Un film deslavazado, adornado con aventuritas varias que intentan darle cuerpo a un producto en el fondo muy básico y del que, a duras penas, se pueden destacar dos o tres escenas. Una de ellas es el vibrante y bien planteado duelo final entre Holmes y Moriarty ante una tabla de ajedrez; enfrentamiento que culmina en uno de los pocos pasajes basados directamente en el desenlace de una de las más controvertidas novelas de Conan Doyle sobre el detective. El resto no es más que un puro artificio para cubrir el expediente. Es de esperar que en próximas secuelas se dejen de tanta paja y vayan directamente al grano.

4.1.12

Dioses de tres al cuarto

Mitología griega de baratillo y un sinfín de cromas abrumadoras conforman Immortals, el nuevo film de Tarsem Singh, el hindú que en su día nos aburrió soberanamente con La Celda y posteriormente sorprendió a propios y a extraños con la excelente The Fall (El Sueño de Alexandria). Ahora le toca irritarnos con una serie B disfrazada de gran producto, con héroes mitológicos, batallitas y efectos especiales por un tubo.

La verdad es que la historia que propone no da para mucho: ni la historia ni el guión co-escrito por Charley y Vlas Parlapanides; una trama en la que Teseo, un campesino que ha perdido la fe, será llamado por los Dioses para que termine con la furia del malévolo rey Hiperion, un tipo que se ha propuesto destruir a la Humanidad tras enfurruñarse con las deidades del Olimpo. Lo dicho: poca cosa y, para más INRI, muy poco atractiva.

Como el material que tiene entre manos no promete demasiado, el Tarsem Singh ha revestido los diálogos de su película (bastante ridículos, por cierto) de una profundidad tan pasmosa como falsa. Cada una de las frases que desgranan sus afectados protagonistas pretende ser de una solemnidad sin precedentes. No hay ni un solo enunciado que, en boca de sus intérpretes, no suene a rimbombante. Muchos parlamentos y muy poca acción… Y la poca que hay resulta de lo más patético, orquestando todas sus luchas mediante un montaje video-clipero que tumba de espaldas.

Por no acertar, el hombre ni ha dado en el clavo con su desatinado casting. Sus actores más jóvenes son de un almibarado tremendo: de ellos sólo cabe destacar la belleza indiscutible (que no la interpretación) de Freida Pinto y poca cosa más. De vejestorios, aprovecha la profesionalidad de John Hurt (quien tan sólo pasa por ahí) y el desmadre usual de Mickey Rourke quien, dando vida al sanguinario Hiperion, parece ser el único de todos ellos que se lo pasó en grande durante el rodaje.

Y todo ello sin citar su engorrosa estética, que resulta de una mezcla entre la también agobiante 300 y el más reciente remake de Furia de Titanes.
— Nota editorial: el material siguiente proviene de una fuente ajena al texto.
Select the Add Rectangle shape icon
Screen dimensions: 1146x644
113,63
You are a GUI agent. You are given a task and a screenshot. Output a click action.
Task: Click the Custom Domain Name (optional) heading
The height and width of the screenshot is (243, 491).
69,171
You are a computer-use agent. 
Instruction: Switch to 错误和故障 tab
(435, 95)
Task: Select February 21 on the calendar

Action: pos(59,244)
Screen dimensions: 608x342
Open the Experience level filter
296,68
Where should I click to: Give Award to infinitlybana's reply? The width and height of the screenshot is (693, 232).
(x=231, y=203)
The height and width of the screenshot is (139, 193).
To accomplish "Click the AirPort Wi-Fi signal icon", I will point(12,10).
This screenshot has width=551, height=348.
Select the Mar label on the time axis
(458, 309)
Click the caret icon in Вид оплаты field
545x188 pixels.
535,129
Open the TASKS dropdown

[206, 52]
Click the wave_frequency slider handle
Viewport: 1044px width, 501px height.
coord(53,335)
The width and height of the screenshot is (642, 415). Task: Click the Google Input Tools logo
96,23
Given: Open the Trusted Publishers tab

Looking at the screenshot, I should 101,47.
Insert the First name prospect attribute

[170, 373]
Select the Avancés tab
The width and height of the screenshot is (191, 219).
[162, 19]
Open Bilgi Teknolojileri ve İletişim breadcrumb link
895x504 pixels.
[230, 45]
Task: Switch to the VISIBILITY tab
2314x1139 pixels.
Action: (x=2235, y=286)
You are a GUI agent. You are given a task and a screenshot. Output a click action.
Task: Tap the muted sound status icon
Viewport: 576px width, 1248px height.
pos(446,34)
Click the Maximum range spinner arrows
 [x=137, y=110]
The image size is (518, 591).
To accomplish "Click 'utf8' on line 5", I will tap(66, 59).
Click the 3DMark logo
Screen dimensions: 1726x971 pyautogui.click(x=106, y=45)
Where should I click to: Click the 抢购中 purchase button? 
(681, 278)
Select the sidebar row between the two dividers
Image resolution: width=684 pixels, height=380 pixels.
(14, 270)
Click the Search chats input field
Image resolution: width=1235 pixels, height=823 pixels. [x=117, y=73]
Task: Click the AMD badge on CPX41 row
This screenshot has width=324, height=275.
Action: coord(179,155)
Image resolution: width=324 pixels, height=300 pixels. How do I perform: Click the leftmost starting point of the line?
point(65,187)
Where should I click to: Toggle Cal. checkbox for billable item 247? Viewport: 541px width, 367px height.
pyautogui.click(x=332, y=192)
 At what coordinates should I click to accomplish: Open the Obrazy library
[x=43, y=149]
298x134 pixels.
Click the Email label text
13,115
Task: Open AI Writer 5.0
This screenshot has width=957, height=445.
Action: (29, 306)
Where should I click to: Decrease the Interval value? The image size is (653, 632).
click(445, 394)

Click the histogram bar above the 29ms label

O sea, cromas y más cromas, decorados de cartón piedra, efectos digitales a trapo y un vestuario que (sobre todo en el caso de los Dioses) parece robado de los camerinos de una de las revistas de Colsada.

Un despropósito en donde el romanticismo de la (casi inexistente) aventura ha sido suplido por la pretenciosidad artificiosa de sus pomposos diálogos y de su engorroso look visual. De haberlo visto un poco antes, a buen seguro hubiera figurado entre los 10 peores productos del 2011.